23 Haziran 2019 İBB seçimleri sürecinde partimiz Türkiye Komünist Partisi ile bu adı kullanan resmi icazetli sahte SİP/“TKP” arasındaki fark tekrar pratikte ortaya çıktı. Birçok yurttaşımız TKP adına bakarak bizleri karıştırıyor. Kalpazanlar kimi il ve ilçelerde tabela astıkları ve devletin icazetiyle seçimlere dahi katıldıkları için konuyu ayrıntılı olarak bilmeyen yurttaşlarımız kalpazanların tabelalarını bizim parti zannediyor. Sadece yurttaşlar arasında değil, örneğin HDK bileşenleri veya demokratik güçbirliği platformları içerisinde de TKP çizgisini savunan yasal oluşumların varlığı bazen kalpazanlar ile karıştırılıyor.
Bu bir sorun mu, evet bir sorun.

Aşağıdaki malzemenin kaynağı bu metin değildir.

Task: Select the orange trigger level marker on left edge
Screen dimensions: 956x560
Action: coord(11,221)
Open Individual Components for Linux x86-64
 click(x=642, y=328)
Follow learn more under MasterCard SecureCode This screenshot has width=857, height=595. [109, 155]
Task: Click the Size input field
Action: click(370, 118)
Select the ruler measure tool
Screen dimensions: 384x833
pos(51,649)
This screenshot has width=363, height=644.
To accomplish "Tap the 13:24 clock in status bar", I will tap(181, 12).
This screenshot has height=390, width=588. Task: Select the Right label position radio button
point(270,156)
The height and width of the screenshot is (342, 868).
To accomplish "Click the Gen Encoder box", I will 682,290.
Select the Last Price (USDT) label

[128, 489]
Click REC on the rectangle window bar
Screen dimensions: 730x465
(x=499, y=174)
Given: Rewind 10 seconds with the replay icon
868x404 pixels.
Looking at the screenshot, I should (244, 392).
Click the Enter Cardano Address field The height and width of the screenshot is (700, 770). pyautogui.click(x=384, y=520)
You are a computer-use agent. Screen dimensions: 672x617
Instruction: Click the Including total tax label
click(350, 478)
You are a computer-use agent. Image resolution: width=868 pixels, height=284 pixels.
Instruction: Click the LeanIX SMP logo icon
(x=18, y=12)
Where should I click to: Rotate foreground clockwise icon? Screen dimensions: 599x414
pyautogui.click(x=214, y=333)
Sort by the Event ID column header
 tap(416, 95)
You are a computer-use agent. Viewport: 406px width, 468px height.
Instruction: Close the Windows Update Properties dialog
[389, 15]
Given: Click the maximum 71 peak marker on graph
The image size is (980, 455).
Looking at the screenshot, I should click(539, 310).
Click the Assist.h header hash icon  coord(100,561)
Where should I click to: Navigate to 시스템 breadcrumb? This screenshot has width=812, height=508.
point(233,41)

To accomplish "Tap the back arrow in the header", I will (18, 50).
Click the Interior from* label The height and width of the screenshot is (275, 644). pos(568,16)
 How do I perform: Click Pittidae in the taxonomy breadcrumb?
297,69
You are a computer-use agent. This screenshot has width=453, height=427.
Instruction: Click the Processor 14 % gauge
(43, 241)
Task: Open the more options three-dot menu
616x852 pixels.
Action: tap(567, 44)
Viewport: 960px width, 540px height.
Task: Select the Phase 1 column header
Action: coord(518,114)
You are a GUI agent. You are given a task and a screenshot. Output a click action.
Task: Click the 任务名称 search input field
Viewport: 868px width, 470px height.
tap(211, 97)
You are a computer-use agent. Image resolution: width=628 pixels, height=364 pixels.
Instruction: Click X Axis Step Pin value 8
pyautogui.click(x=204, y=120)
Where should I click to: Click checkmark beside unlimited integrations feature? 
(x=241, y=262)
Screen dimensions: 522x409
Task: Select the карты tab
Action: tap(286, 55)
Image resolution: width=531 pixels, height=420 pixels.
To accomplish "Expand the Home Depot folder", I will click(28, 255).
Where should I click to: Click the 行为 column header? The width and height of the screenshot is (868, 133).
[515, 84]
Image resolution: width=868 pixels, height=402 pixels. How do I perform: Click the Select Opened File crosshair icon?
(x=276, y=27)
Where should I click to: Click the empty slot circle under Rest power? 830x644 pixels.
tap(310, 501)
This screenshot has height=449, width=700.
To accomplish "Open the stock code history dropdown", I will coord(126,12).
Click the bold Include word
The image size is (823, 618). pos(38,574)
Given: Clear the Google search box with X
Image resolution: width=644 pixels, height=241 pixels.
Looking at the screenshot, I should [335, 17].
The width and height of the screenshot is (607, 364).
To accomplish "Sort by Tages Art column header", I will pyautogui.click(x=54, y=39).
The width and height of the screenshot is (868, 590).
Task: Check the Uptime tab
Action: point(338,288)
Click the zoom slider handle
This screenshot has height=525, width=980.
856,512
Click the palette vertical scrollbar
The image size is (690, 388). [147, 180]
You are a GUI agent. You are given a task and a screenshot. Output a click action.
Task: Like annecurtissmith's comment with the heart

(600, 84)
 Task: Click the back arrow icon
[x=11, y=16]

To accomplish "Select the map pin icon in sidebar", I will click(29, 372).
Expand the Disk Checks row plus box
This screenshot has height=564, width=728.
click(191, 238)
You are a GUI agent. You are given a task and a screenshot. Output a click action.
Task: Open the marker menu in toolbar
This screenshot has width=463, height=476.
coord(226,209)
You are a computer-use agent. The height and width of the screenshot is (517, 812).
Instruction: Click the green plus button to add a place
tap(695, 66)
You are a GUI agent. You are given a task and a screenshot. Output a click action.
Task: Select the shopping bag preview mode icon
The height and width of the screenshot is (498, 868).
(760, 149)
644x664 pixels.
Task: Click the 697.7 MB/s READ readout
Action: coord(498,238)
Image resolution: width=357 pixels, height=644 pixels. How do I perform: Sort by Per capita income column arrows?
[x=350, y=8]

Ancak, bu sorunun çözülmesi partimiz sınıf mücadelesinin her alanına tekrar damgasını vuracak örgütlü etkiye gelmesiyle mümkün olacak. O zaman kalpazanlar bu ismi taşıyamayacaklar. TKP ismi onlara ağır gelecek. Kısacası bu sorun sınıf savaşımının içinde çözülecek. Ve de kesinlikle çözülecek. Bundan hiç bir yoldaşımızın şüphesi olmasın.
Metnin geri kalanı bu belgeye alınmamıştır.